At the breakfast table, the topic of conversation moved quickly from "no blood moon" to lucid dreaming, a subject about which I know very little. However, a blurb on the Internet intrigued me because the lucid dream trainer talked about keeping a dream journal, a practice I once tried. I confess that I failed miserably in my attempt to enhance creativity and poetry writing through the process of recording dreams.

The basic premise of lucid dream training is that the dreamer can gain some control over certain actions in a dream or can manipulate the experience within a dream to assure him that the dream isn't real. Better still, nightmare sufferers can benefit from learning techniques for controlling dreams to develop an awareness of how to dispel the boogabears that plague them. Sometimes lucid dreams occur naturally when a dreamer experiences a strange happening, and when she stops to determine if the dream is real, she realizes she's in a dream. I guess you could call this a "reality check." Readers will be surprised to read about the number of trainings in lucid dreaming that appear on the internet and about the number of advocates of the lucid dreaming practice.

After I read several Internet entries, I pondered Wittgenstein's famous saying, "We are asleep. Our life is a dream. But we wake up sometimes, just enough to know we are dreaming." Was Wittgenstein a lucid dreamer?

Last month, I published Night Offices, a book of poetry about insomniacs who "recite the night offices," and this morning as I re-read it, I wondered if the inspiration for writing poetry occurs naturally within a lucid dream state and is responsible for the awake "aha" moment of creative expression that follows the nighttime dream. Many famous musicians conceived nocturnes and symphonies during night hours, and sleep experts often advise us to "sleep on it" when we have a particular problem that we can't solve during the daytime. Are we in a natural-occurring lucid dream state at that time?

The subject fascinates me because I'm not only an insomniac, I'm a victim of nightmares, and I'd like to lay to rest the phantoms of the night that often assail me.

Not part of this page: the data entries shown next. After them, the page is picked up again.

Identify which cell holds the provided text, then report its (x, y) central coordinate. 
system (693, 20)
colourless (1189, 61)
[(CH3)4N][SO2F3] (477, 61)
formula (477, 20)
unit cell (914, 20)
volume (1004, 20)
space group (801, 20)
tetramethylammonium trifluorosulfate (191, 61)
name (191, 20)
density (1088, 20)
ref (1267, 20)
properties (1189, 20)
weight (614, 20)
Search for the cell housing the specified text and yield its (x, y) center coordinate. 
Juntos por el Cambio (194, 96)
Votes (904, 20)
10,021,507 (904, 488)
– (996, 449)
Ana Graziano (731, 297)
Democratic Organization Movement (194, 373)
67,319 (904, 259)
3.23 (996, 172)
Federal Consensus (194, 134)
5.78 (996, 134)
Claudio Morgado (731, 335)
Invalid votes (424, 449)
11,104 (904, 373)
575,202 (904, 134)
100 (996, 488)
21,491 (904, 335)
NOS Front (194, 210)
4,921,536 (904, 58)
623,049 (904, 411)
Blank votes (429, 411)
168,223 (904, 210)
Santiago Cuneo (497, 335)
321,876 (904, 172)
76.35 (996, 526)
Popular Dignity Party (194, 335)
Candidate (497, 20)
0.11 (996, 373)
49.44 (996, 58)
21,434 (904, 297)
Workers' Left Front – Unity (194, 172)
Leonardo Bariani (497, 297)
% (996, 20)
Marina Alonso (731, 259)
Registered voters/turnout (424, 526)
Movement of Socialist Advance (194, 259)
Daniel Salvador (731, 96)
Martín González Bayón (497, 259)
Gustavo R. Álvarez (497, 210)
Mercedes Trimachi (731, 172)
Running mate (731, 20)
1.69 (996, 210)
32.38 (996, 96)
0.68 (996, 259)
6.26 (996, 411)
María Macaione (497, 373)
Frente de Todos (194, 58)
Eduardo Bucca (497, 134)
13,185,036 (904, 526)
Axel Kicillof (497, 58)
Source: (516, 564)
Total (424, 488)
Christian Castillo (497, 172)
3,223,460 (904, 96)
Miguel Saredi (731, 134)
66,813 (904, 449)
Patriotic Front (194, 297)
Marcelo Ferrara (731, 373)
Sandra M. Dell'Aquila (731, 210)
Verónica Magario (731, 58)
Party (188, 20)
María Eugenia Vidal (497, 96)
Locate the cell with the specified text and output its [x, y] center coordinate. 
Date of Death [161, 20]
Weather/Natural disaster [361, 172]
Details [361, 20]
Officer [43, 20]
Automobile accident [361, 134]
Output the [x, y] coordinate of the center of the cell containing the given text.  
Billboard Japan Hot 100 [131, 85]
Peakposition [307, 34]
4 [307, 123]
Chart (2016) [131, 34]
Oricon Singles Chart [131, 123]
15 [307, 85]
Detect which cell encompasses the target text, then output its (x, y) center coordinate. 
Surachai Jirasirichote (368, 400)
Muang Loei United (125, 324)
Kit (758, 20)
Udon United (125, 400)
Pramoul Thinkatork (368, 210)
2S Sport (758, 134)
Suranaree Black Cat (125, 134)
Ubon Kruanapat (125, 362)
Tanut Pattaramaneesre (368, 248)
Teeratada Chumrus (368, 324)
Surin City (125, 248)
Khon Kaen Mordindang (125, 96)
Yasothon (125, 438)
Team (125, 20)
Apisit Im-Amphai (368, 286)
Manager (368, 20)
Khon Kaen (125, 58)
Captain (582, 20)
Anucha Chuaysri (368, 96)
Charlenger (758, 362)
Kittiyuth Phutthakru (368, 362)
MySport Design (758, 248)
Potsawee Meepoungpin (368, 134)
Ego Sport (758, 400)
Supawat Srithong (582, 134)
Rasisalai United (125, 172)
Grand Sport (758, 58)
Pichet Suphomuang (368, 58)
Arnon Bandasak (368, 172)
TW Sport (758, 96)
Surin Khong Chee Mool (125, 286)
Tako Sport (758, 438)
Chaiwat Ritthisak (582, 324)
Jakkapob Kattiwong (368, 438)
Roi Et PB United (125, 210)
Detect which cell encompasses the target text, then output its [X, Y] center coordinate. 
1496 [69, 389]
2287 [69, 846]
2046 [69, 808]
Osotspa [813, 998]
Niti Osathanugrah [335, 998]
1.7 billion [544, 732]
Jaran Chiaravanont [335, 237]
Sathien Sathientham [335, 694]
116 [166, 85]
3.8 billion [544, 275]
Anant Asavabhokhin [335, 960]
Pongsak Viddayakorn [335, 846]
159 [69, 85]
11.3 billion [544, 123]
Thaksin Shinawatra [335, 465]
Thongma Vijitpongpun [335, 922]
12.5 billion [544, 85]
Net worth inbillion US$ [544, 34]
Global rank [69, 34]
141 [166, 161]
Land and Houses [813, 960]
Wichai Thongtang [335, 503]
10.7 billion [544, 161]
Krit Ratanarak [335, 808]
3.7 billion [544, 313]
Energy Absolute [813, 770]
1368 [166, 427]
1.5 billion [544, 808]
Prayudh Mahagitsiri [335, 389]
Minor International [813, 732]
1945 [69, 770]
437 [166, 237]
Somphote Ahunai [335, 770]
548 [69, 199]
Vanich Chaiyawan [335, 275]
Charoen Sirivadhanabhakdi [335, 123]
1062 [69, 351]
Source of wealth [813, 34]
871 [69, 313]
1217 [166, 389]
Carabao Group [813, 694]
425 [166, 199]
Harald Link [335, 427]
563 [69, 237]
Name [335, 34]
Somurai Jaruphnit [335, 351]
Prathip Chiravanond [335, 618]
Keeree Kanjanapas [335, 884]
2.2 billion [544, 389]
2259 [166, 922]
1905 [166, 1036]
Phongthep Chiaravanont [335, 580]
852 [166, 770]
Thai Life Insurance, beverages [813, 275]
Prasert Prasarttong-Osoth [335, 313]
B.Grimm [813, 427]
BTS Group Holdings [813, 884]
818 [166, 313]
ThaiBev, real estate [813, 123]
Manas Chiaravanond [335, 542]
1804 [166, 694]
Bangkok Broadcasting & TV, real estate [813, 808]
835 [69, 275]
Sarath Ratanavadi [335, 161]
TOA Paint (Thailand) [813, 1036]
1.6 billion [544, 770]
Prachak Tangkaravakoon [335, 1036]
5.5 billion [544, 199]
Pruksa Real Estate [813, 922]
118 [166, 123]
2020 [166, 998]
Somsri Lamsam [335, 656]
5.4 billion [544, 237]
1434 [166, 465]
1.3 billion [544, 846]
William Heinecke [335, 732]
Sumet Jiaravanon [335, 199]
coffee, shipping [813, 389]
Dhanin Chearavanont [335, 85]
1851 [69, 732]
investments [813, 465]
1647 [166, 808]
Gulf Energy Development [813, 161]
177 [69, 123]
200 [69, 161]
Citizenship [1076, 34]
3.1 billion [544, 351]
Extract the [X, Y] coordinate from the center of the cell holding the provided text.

Here's an example of a poem in Night Offices that may or may not have been born in a lucid dream:

"THE SOUND OF AN INSOMNIAC'S INK

If I were to arise
and go into my study,
watch shadows flicker on the walls
rather than entangle myself
in the warm sheets of insomnia
that Benjamin Franklin
would have left to cool awhile
while he battled his sleeplessness,

I would open the blind
to the sight of stars scattering
in the inky sky,
their silver points piercing
my Unconscious, bringing up
words to a blue screen
winking on a fresh page,

and I would ponder
how I miss, at night,
(and during daylight hours)
typewriter keys clacking
in a disharmony of sound,
executing words with loud taps,
making sure the darkness knew

I had not written my last stanza,
a sound signaling
that someone out there
would soon be turning pages
in a quiet room,
and the poems,
by their noise alone,
would know they had a right to live."


Note: This poem may have been more of a lament for an old-fashioned typewriter than an ode born in a state of lucid dreaming!!